## WRITTEN TASK
Continue the interview on the subprime crisis below, picking up after its final sentence.
# start of EXTRACTED TEXT
One reader asks whether commercial banks or broker dealers are most exposed in the latest chapter of the subprime fiasco, this one featuring impossible margin calls against illiquid collateral "owned" by hedge funds. Such an evaluation need focus on those ibanks - like GS - which have the most direct exposure to hedge funds. Start with the top-ten list of prime brokers.
The prime broker, after all, is the true owner of a hedge fund's assets via the financing relationship. As with a bank and a securitization, with prime brokers and hedge funds there is no such thing as a "true sale" because the hedge fund has little capital and the prime broker, as a result, ultimately bears all the risk. We've been writing about this issue for several years, but of course nobody paid attention to such nuances - at least until now.
In our continuing search for perspective on the global financial meltdown which began with subprime mortgage securitizations in the US, this week we talk to Professor Joseph Mason of Drexel University's Le Bow School of Business. Prior to joining Drexel in 1998, Dr. Mason was a Financial Economist of the Office of the Comptroller of the Currency, which charters, regulates, and supervises all national banks. In addition to teaching, Dr. Mason frequently consults for government agencies, research institutions, pension funds and corporations.
The IRA: You just returned from an overseas trip. What are the impressions of the US response to the subprime crisis among your foreign contacts?
Mason: I've been meeting with a combination of regulators, legislators, attorneys and investors. Worldwide, people are looking at the situation in the US and are asking "what did you people do?"
The IRA: So what do you tell them?
Mason: Well, they ask "Did you people really screw up that bad?" And my response is "Yes, we did."
The IRA: To what factors do you attribute the screw-up? Is this the end result of a gradual loosening of prudential and moral values?
Mason: The subprime crisis results from a growing arbitrage of regulations and accounting rules that got out of hand. Right now the situation is that regulators don't want to acknowledge the problems in the market because to do so is to admit that they missed these same problems, in some cases going back 30 plus years now. They can't admit the problems without admitting malfeasance. On top of that, it's an election year which really throws things for a loop. And then of course notwithstanding the fact that the regulators have egg of their face, the ratings agencies don't want to make any changes because, for them at least, this world is working just fine."
The IRA: The victims of the subprime crisis will not be very happy about maintaining the status quo.
Mason: No indeed. I have been meeting with some large pension funds outside the US, large state run pension plans with a lot of exposure and a lot of losses. As a group these funds are very angry at the inaction by the Congress, which held a few hearings last year but then followed up with absolutely nothing. Congress's treatment has been to wait and see if this crisis clears up because dealing with it directly is going to be very difficult.
The IRA: Well, to be fair, there is no one to talk to on Capitol Hill today, is there? Can you even think of a single member of either house who really understands finance well enough to investigate this mess?
# end of EXTRACTED TEXT
# start of DATASET CONTENT
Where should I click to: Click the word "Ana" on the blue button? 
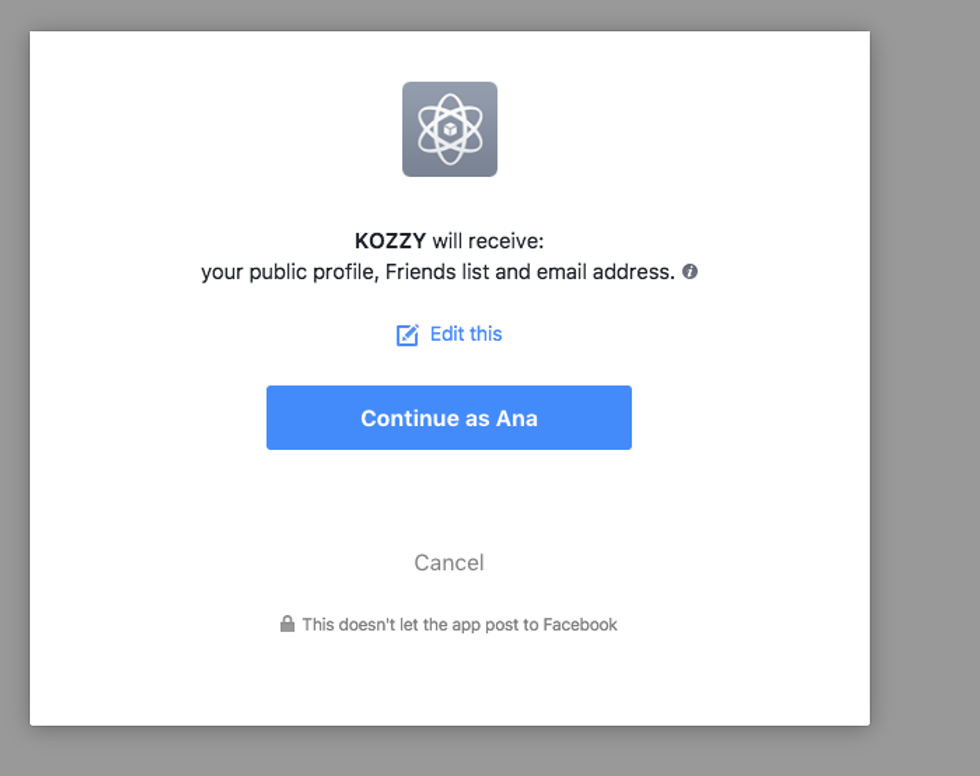(x=517, y=418)
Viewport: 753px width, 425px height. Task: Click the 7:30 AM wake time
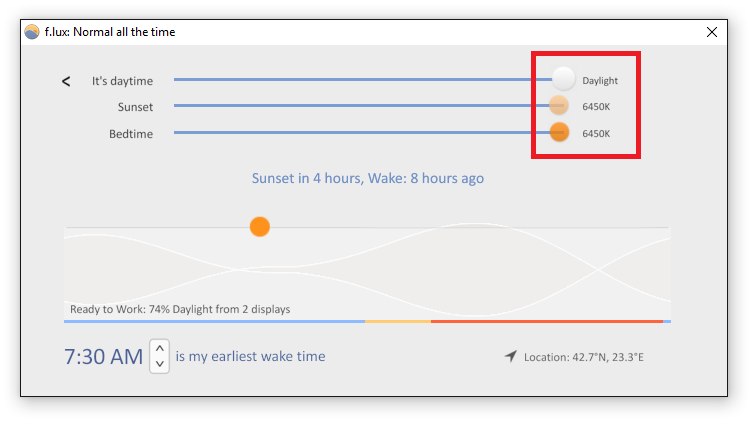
# end of DATASET CONTENT
## TASK RESULT
Mason: No, none of them understand it. They understand that the problems are really big. But in a way, the congressional hearings last fall worked to the advantage of the ratings agencies. They called the legislators' bluff. They said, "This is so big, you figure out how to fix it." When legislators didn't know how they decided to wait and see if the crisis would blow over.
The IRA: When we worked on Capitol Hill two decades ago, there were giants among the members who not only understood banking and finance, but also had the resources in terms of staff and budgets to conduct real investigations. Nobody in the banking industry today is at all afraid of the Congress, even with the Democrats in the majority.
Mason: I make myself available to educate members of Congress on the basics, but frankly nobody really wants to know very much in terms of the details. This inaction and dysfunction in Washington is one of the reasons why some of the larger pension funds are thinking about starting their own ratings firm. You have alternatives such as Egan Jones, but they are too small serve the growing demand.
The IRA: We'll tell Sean Egan you said so. We have heard the same idea from a number of Street firms. Do you think that a public rating agency based on a utility model is the answer? Do we need a publicly owned rating organization that the issuers, and the Buy and Sell Side firms cannot push around?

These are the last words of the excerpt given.